- **Письменное задание A**:
Масштабируйте строки листинга, начиная со строки с «Where should I click to: Select the 食品抠图» и до строки с «will click(x=683, y=310).» включительно. Перепишите их целиком, вместе с запросами, а координаты в ответах умножьте на 1,9 и округлите до целых, половины в большую сторону.

•••

Вдохновители Февраля были западниками, их идеалом была буржуазная республика с опорой на гражданское общество и рыночную экономику — на то, чего в России реально еще не было. М. Вебер отмечал, что критерием господства «духа капитализма» является состояние умов рабочих, а не буржуа. В то время рабочие сохраняли мироощущение общинных крестьян — главного противника буржуазии в ходе буржуазных революций. По мнению Вебера, истинно либеральный взгляд на государство в России еще не проник даже в мышление узкого круга кадетов.
Изучая начиная с 1904 г. события в России, Вебер приходит к фундаментальному выводу: «слишком поздно!». Успешная буржуазная революция в России уже невозможна. И дело было, по его мнению, не только в том, что в массе крестьянства господствовала идеология «архаического аграрного коммунизма», несовместимого с буржуазно-либеральным общественным устройством. Сам Запад уже заканчивал буржуазно-демократическую модернизацию и исчерпал свой освободительный потенциал. Буржуазная революция может быть совершена только «юной» буржуазией, но эта юность неповторима. Россия в начале XX века уже не могла быть изолирована от «зрелого» западного капитализма, который утратил свой оптимистический заряд.
Историк-эмигрант А. Кустарев, изучавший «русские штудии» Вебера, пишет: «Самое, кажется, интересное в анализе Вебера — то, что он обнаружил драматический парадокс новейшей истории России. Русское общество в начале XX века оказалось в положении, когда оно было вынуждено одновременно „догонять“ капитализм и „убегать“ от него. Такое впечатление, что русские марксисты (особенно Ленин) вполне понимали это обстоятельство и принимали его во внимание в своих политических расчетах, а также в своей зачаточной теории социалистического общества. Их анализ ситуации во многих отношениях напоминает анализ Вебера». [66].
Более того, и Вебер, и Ленин, и консерваторы предвидели, что в брешь, пробитую либеральной революцией, прорвутся как раз силы, движимые общинным коммунизмом. Этот вывод стал стержнем теории русской революции и важным положением доктрины советского «общества знания». Исходя из него и вырабатывались политические формы советской государственности.
Ю.Н. Давыдов пишет: «Анализ сознания и практических устремлений всех общественно-политических сил, так или иначе вовлеченных в революционные события 1905–1906 гг. — интеллигенции, инициировавшей революцию и игравшей в ней наиболее активную роль, крестьянства, тонкого слоя собственно „буржуазии“, малочисленного рабочего класса и аморфной городской „мелкой буржуазии“ — привел Вебера к заключению, что „массы“, которым всеобщее избирательное право „всучило“ бы власть, не будут действовать в духе либеральной буржуазно-демократической программы…
Более того, согласно веберовскому убеждению, есть все основания полагать, что „массам“ будут импонировать требования, в основе которых лежат интересы, диаметрально противоположные главной идее конституционных демократов, „по поводу“ которой, собственно, и образовалась эта партия, — идее „прав человека“…». [39].

•••

- **Письменное задание B**:
Допишите продолжение текста о выводах Вебера насчёт буржуазной революции в России, начиная сразу после последнего предложения.

- **Представленные данные**:
•••

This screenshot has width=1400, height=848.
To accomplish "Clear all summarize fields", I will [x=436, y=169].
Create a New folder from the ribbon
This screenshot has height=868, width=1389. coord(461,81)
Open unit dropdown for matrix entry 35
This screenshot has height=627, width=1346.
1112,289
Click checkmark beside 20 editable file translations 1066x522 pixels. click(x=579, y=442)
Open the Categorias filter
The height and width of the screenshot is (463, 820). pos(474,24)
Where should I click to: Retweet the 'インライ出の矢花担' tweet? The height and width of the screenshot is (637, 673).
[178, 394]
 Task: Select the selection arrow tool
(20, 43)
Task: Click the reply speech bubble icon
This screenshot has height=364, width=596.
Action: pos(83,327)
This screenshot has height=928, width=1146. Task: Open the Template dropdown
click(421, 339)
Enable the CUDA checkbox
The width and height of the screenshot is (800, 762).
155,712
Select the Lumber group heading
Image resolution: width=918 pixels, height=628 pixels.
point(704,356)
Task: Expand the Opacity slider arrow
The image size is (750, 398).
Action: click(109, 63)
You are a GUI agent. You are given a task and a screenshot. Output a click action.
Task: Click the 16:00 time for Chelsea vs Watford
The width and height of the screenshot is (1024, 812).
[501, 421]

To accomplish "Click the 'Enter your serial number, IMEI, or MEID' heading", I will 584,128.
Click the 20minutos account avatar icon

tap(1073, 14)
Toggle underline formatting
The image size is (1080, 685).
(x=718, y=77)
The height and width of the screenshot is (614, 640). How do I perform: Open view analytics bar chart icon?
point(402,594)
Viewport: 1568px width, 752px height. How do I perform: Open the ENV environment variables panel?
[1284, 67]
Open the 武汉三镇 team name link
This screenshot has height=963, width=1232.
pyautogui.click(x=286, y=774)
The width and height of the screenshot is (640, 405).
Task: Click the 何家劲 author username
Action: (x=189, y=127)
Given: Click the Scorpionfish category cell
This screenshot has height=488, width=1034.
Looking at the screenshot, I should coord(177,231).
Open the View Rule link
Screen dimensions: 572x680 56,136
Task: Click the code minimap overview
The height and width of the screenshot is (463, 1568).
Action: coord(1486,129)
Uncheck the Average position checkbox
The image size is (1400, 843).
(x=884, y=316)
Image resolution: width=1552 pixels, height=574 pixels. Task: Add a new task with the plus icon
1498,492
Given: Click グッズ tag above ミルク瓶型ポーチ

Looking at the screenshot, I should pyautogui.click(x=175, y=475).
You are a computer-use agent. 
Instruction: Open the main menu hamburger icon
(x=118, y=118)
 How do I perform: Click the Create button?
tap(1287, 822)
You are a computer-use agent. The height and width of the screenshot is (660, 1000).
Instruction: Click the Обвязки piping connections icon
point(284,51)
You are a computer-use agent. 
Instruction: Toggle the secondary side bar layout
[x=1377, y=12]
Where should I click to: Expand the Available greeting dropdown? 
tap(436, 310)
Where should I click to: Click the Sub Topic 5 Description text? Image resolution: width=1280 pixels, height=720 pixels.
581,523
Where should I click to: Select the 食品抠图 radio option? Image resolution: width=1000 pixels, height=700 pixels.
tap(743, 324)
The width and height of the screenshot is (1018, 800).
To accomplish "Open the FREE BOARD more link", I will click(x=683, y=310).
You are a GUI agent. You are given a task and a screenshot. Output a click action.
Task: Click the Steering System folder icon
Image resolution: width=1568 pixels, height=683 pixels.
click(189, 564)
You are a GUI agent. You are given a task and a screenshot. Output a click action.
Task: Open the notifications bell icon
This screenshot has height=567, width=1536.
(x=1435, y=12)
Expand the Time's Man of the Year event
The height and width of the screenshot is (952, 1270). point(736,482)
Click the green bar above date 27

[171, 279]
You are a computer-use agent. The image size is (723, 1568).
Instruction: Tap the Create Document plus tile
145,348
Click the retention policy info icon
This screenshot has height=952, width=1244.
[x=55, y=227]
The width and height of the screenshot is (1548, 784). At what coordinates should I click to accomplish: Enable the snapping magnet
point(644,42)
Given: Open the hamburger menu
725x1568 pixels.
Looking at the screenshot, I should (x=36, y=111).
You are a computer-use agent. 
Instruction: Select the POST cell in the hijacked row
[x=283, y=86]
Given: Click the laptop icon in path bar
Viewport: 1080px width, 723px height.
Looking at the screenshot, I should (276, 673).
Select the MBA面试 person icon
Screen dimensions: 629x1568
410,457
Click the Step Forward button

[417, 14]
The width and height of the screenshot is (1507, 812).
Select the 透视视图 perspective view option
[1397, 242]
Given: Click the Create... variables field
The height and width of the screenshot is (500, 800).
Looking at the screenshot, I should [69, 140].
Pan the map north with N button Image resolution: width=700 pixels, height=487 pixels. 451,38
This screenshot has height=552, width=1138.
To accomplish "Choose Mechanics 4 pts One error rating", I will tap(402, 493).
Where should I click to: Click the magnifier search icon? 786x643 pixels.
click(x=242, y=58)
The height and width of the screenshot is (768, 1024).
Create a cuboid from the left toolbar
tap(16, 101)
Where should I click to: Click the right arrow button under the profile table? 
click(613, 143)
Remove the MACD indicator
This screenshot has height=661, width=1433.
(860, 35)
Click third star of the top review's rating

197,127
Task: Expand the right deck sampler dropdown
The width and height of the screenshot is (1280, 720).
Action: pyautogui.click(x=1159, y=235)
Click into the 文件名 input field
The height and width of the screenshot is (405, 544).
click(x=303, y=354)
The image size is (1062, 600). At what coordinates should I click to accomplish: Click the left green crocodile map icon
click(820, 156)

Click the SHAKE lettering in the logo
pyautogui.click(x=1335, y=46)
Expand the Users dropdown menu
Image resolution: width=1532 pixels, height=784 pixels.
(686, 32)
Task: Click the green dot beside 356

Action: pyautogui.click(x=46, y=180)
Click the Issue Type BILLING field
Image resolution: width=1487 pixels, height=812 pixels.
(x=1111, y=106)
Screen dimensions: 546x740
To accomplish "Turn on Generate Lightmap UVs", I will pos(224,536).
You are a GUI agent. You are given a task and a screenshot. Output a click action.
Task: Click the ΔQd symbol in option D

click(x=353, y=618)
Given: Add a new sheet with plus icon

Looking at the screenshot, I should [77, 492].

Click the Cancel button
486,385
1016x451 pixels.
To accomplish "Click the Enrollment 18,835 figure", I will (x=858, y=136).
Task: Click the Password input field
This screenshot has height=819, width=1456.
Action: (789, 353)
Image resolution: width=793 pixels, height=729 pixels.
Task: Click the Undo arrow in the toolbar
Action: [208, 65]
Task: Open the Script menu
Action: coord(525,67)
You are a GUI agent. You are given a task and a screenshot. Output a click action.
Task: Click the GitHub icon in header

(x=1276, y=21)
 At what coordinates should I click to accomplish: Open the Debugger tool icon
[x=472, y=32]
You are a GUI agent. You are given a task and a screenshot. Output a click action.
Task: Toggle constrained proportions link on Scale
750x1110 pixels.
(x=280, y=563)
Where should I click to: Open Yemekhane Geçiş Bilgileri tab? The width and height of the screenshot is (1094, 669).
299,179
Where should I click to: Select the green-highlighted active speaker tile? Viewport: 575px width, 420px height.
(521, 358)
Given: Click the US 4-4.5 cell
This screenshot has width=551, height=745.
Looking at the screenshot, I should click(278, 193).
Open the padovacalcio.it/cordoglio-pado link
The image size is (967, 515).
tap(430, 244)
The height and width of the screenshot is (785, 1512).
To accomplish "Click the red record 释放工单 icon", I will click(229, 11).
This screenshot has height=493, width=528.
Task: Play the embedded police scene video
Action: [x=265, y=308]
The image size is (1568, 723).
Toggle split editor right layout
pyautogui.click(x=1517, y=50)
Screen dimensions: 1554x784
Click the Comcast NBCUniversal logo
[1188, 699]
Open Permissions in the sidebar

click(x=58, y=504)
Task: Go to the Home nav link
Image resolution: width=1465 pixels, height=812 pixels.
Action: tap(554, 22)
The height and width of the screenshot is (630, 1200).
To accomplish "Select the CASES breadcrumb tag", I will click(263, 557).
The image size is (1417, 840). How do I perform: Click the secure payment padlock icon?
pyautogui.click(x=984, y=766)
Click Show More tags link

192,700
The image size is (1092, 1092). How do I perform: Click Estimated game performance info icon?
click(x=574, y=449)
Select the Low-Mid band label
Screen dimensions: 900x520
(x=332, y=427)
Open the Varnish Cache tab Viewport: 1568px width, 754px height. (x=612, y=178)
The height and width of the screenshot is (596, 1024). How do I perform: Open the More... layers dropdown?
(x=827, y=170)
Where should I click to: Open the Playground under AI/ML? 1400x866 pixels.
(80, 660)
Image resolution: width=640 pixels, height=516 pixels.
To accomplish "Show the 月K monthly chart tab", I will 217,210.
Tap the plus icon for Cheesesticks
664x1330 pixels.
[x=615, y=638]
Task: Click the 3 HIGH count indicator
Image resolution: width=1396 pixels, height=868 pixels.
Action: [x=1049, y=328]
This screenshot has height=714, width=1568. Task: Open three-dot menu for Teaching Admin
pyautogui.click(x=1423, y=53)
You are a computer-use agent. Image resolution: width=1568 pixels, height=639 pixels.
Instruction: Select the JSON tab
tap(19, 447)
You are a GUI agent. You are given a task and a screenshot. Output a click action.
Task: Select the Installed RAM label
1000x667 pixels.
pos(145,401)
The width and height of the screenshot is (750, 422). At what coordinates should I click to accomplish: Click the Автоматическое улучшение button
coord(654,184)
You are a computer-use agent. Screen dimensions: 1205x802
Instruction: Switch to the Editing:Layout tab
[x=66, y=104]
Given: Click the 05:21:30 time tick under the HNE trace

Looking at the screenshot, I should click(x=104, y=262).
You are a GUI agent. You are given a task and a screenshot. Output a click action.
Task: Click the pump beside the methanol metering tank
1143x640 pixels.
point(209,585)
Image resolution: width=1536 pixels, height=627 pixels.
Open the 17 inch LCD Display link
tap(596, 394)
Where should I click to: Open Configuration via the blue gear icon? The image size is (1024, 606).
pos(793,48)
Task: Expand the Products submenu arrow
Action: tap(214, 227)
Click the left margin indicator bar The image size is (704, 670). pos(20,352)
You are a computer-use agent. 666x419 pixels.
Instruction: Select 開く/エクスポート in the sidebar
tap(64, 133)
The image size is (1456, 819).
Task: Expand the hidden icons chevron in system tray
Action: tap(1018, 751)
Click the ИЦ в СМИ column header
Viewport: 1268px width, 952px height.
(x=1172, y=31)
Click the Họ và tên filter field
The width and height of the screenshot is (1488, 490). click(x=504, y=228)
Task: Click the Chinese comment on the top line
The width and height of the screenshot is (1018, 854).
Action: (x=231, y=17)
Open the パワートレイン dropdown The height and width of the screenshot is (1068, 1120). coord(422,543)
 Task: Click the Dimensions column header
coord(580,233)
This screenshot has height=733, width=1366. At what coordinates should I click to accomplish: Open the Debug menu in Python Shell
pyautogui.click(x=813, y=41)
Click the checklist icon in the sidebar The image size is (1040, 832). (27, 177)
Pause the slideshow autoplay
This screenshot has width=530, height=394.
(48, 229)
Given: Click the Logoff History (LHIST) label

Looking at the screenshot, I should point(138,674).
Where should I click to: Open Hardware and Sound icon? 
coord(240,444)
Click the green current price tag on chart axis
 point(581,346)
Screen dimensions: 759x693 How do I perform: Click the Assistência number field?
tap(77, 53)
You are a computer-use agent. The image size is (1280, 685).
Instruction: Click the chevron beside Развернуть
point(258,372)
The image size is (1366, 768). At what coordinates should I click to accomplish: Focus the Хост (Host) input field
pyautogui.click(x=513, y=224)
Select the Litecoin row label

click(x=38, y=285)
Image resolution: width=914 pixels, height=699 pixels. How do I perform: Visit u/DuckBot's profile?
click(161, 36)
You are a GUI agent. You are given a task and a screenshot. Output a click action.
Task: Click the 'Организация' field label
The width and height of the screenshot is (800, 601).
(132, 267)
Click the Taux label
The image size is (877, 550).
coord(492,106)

•••

- **Письменный ответ A**:
Where should I click to: Select the 食品抠图 radio option? Image resolution: width=1000 pixels, height=700 pixels.
tap(1412, 616)
The width and height of the screenshot is (1018, 800).
To accomplish "Open the FREE BOARD more link", I will click(x=1298, y=589).

- **Письменный ответ B**:
Сам Вебер на основании уроков революции 1905 г. писал, что кадеты прокладывали дорогу как раз тем устремлениям, что устраняли их самих с политической арены. Так что кадетам, по словам Вебера, ничего не оставалось, кроме как надеяться, что их враг — царское правительство — не допустит реформы, за которую они боролись. Редкостная историческая ситуация, и нам было бы очень полезно разобрать ее сегодня.
Программа кадетов имела целью ослабить или устранить тот барьер, который ставило на пути развития либерального капиталистического общества самодержавие с его сословным бюрократическим государством. Но Вебер видел, что при этом через прорванную кадетами плотину хлынет мощный антибуржуазный революционный поток, так что идеалы кадетов станут абсолютно недостижимы. Либеральная аграрная реформа, которой требовали кадеты, «по всей вероятности, мощно усилит в экономической практике, как и в экономическом сознании масс, архаический, по своей сущности, коммунизм крестьян», — вот вывод Вебера. Таким образом, программа кадетов «должна замедлить развитие западноевропейской индивидуалистической культуры».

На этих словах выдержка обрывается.